What is being asked: Convert the entries into a JSON list of strings, one string per line, beginning at the first line and stopping after the line that contains "[x=144, y=304]". Leave out the pictures and any blank lines.

(A run of records)

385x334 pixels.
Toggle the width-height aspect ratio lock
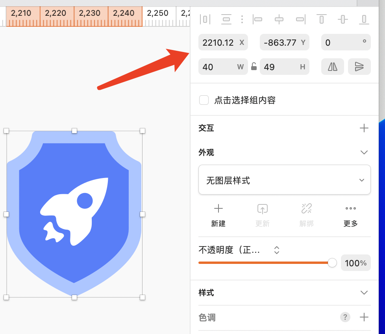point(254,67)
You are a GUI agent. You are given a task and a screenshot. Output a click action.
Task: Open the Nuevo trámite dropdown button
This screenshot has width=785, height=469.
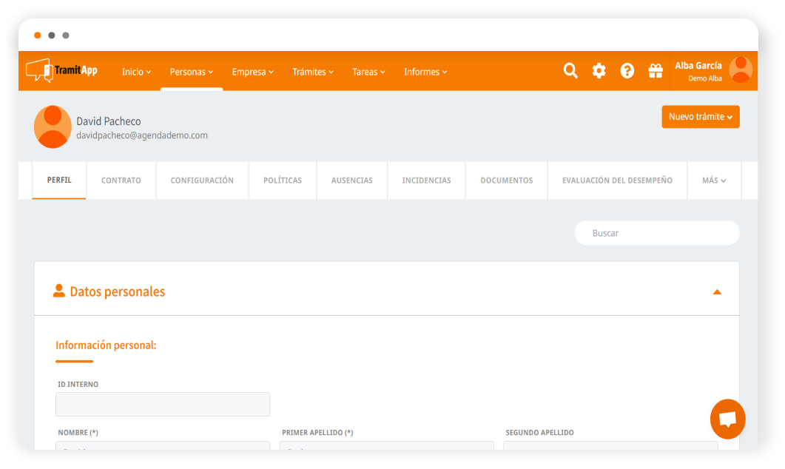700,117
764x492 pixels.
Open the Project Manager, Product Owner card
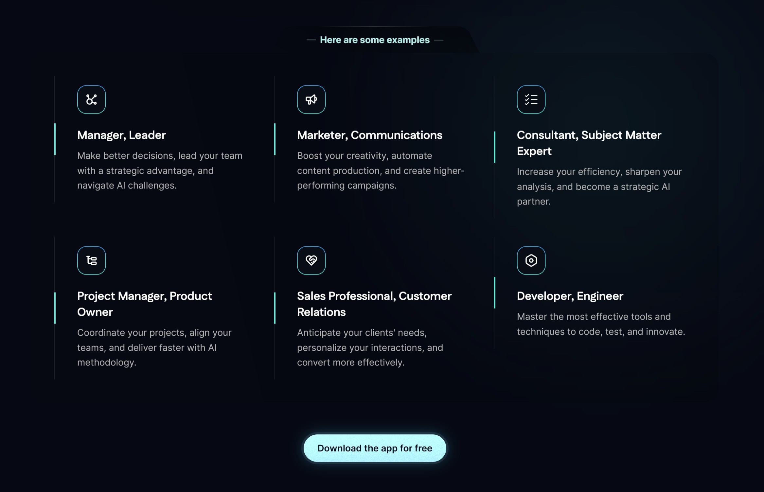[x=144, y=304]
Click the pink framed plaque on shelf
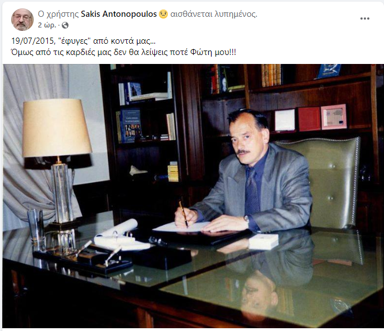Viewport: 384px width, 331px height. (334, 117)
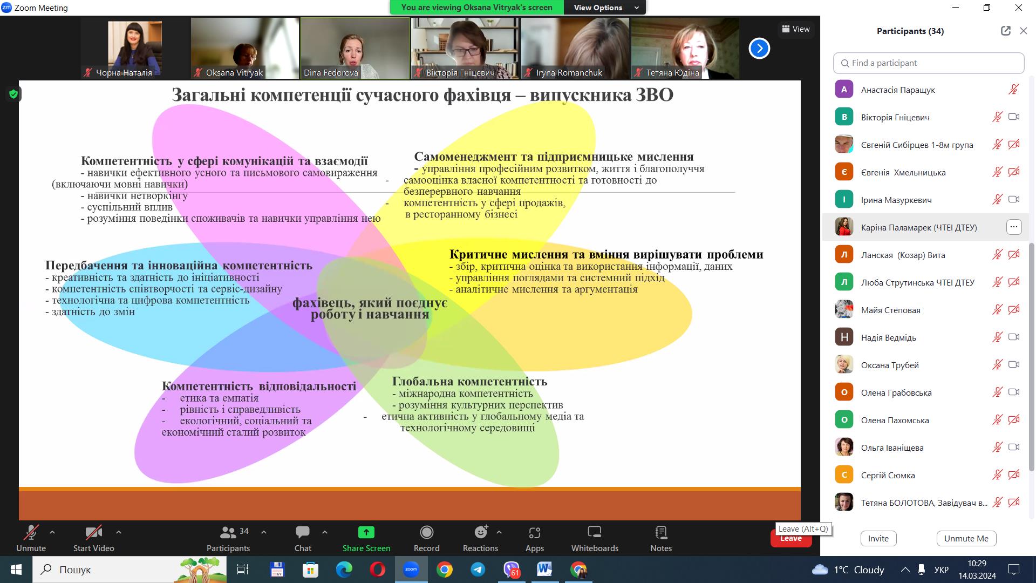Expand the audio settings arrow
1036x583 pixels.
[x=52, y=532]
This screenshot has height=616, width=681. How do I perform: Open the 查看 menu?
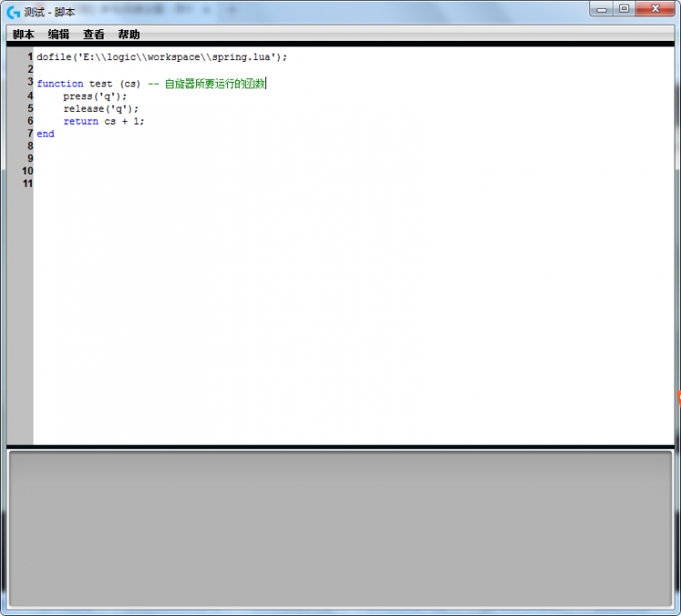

Answer to this problem:
[
  "385x334 pixels.",
  "Toggle the width-height aspect ratio lock",
  "point(254,67)",
  "You are a GUI agent. You are given a task and a screenshot. Output a click action.",
  "Task: Open the Nuevo trámite dropdown button",
  "This screenshot has width=785, height=469.",
  "700,117",
  "764x492 pixels.",
  "Open the Project Manager, Product Owner card",
  "[x=144, y=304]"
]